%%

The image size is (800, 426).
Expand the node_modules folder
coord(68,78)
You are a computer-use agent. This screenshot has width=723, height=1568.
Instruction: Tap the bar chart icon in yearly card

%%

YOUR GOAL | The whole listing is needed again, word for word.

FINAL ANSWER |
The image size is (800, 426).
Expand the node_modules folder
coord(68,78)
You are a computer-use agent. This screenshot has width=723, height=1568.
Instruction: Tap the bar chart icon in yearly card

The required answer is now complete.